Trump administration officials misled Congress in justifying the relocation of an Interior Department component outside of Washington, a government watchdog found on Tuesday, with the agency overemphasizing the extent to which cost factored into the decision.
The Bureau of Land Management opened its headquarters in Grand Junction, Colorado, earlier this year and moved hundreds of employees out of the capital region and into western states. BLM told Congress it had to leave its Washington headquarters near the U.S. Capitol Building, which the agency leased from a private owner, because the space became too expensive. Interior’s inspector general, however, found BLM never verified the cost exceeded a government-wide cap and misrepresented the true cause for its planned relocation.
Interior and BLM’s “representations that cost was the reason for not renewing the lease were misleading,” the IG said.
BLM’s relocation out of Washington has been controversial from the get go, with employees, lawmakers and stakeholders suggesting the Trump administration’s decision was politically motivated and designed to sideline important work. Interior has defended the move as a significant driver of cost savings and as necessary to bring decision makers closer to the lands they manage. Less than half of employees given relocation orders ultimately made the move, with most opting to find new jobs or retire. About 97% of BLM employees worked outside the Washington region prior to the headquarters relocation.
BLM leaders first began discussing plans to not renew the bureau's lease in 2016, but at that time officials said the agency’s intention was to relocate to the main Interior building also in Washington. The bureau therefore never engaged with the General Services Administration to initiate a lease renewal as required. Statements BLM management made to Congress in 2019 suggesting renewal of the lease was not an option were therefore accurate, the IG said, as the window to work with GSA and negotiate the terms of a new lease had already closed.
In discussions with GSA, BLM asked what the cost would be to renew the lease if it could. GSA officials said it was safe to assume the price would be $50 per square foot, a cap in Washington that requires special permission from Congress for federal agencies to exceed. The IG found, however, that it was inaccurate when Joe Balash, then Interior’s assistant secretary for land and minerals who has since resigned, told Congress in a letter the lease would definitely exceed that cap. No one at GSA, Interior or BLM had conducted any market research to verify that assumption, the IG said.

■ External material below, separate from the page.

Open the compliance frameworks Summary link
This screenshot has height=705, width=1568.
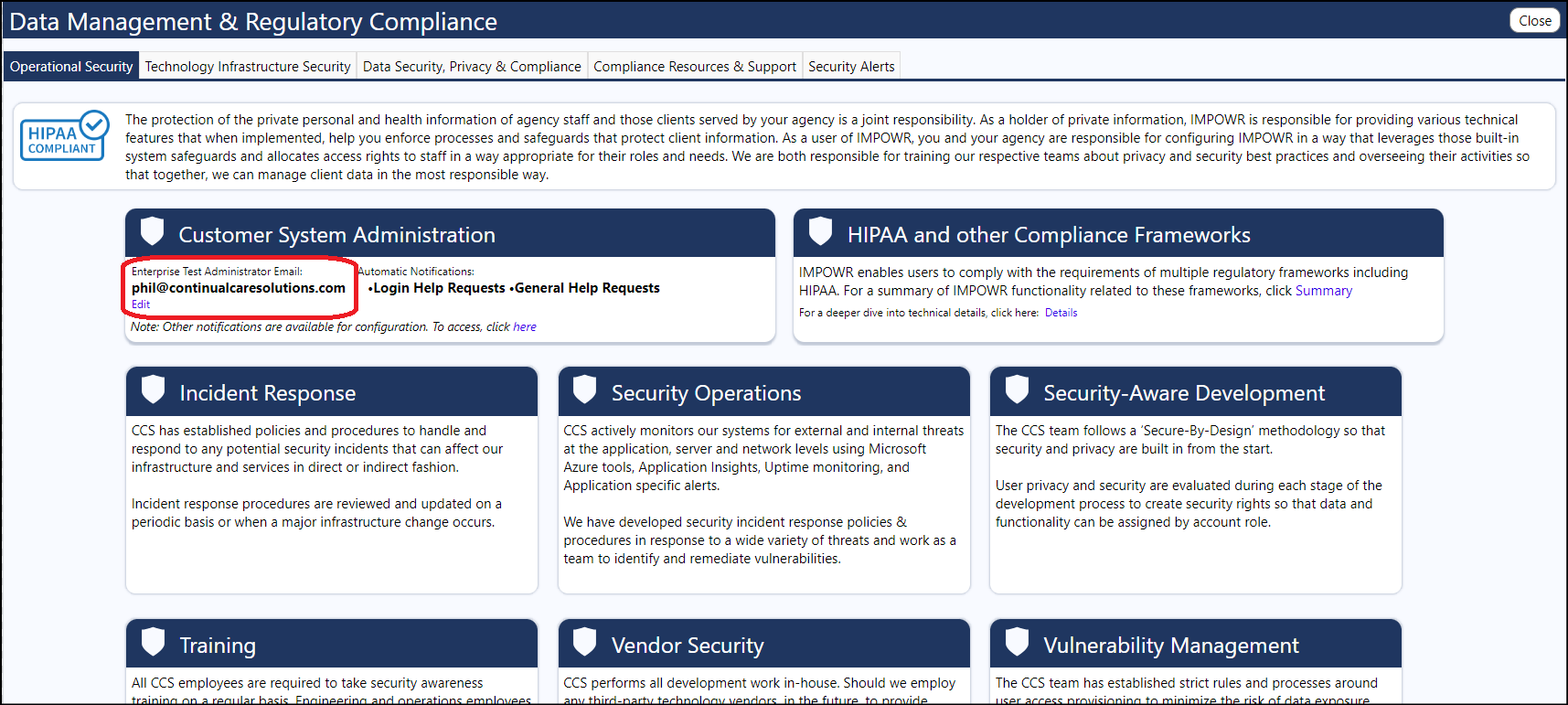tap(1323, 291)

William Perry Pendley, who is serving as head of BLM, testified to Congress that renewing the lease was not an option “as the new rate would exceed $50 per square foot.” Balash said in an August 2019 letter the lease rate would exceed the cap and “thus, remaining [at its existing headquarters] is not an option for the bureau.” The IG took exception to that language, as it implied the cost was the driving factor for leaving its lease, when in reality it was originally because BLM wanted to join the main Interior building.
The auditors found Balash and Pendley had a limited role in developing the letters and testimony and there was no evidence anyone at Interior acted intentionally to mislead Congress. The IG referred its finding to Interior “for any action deemed appropriate.”
Todd Willens, chief of staff at Interior, said in a letter to the IG that the report confirmed that Trump administration officials told the truth in their communications with Congress, though he did not address the report’s findings that some of their justifications were misleading. He also accused lawmakers of weaponizing BLM’s relocation.
“Members of Congress are indeed entitled to their opinion and their motive, but they are not entitled to have merit when the facts do not support it,” Willens said.